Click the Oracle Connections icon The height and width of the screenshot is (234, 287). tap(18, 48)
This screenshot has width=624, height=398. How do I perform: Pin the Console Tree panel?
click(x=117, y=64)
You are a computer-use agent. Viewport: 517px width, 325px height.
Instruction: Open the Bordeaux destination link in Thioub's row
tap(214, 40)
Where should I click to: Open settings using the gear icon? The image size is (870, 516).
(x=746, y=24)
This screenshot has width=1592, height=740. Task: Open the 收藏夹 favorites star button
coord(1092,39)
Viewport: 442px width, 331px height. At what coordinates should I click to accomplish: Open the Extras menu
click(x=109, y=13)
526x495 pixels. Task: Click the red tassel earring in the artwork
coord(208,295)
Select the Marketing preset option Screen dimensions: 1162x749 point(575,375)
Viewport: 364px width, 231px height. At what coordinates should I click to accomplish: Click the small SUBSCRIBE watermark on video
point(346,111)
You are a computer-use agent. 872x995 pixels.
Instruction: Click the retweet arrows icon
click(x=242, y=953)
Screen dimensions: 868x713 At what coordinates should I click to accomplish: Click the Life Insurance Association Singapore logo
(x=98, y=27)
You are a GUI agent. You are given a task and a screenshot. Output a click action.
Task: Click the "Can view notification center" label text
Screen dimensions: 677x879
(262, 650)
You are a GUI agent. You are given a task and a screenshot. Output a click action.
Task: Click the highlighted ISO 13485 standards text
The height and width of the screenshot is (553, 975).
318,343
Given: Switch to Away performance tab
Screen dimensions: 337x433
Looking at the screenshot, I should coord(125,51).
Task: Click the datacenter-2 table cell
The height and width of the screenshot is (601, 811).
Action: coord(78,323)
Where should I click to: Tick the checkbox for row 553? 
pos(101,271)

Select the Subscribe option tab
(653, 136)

### WORK INSTRUCTIONS
The whole of the material above should be written out again, exactly.

### SOLUTION FOR THIS EXERCISE
Click the Oracle Connections icon The height and width of the screenshot is (234, 287). tap(18, 48)
This screenshot has width=624, height=398. How do I perform: Pin the Console Tree panel?
click(x=117, y=64)
You are a computer-use agent. Viewport: 517px width, 325px height.
Instruction: Open the Bordeaux destination link in Thioub's row
tap(214, 40)
Where should I click to: Open settings using the gear icon? The image size is (870, 516).
(x=746, y=24)
This screenshot has width=1592, height=740. Task: Open the 收藏夹 favorites star button
coord(1092,39)
Viewport: 442px width, 331px height. At what coordinates should I click to accomplish: Open the Extras menu
click(x=109, y=13)
526x495 pixels. Task: Click the red tassel earring in the artwork
coord(208,295)
Select the Marketing preset option Screen dimensions: 1162x749 point(575,375)
Viewport: 364px width, 231px height. At what coordinates should I click to accomplish: Click the small SUBSCRIBE watermark on video
point(346,111)
You are a computer-use agent. 872x995 pixels.
Instruction: Click the retweet arrows icon
click(x=242, y=953)
Screen dimensions: 868x713 At what coordinates should I click to accomplish: Click the Life Insurance Association Singapore logo
(x=98, y=27)
You are a GUI agent. You are given a task and a screenshot. Output a click action.
Task: Click the "Can view notification center" label text
Screen dimensions: 677x879
(262, 650)
You are a GUI agent. You are given a task and a screenshot. Output a click action.
Task: Click the highlighted ISO 13485 standards text
The height and width of the screenshot is (553, 975).
318,343
Given: Switch to Away performance tab
Screen dimensions: 337x433
Looking at the screenshot, I should coord(125,51).
Task: Click the datacenter-2 table cell
The height and width of the screenshot is (601, 811).
Action: coord(78,323)
Where should I click to: Tick the checkbox for row 553? 
pos(101,271)

Select the Subscribe option tab
(653, 136)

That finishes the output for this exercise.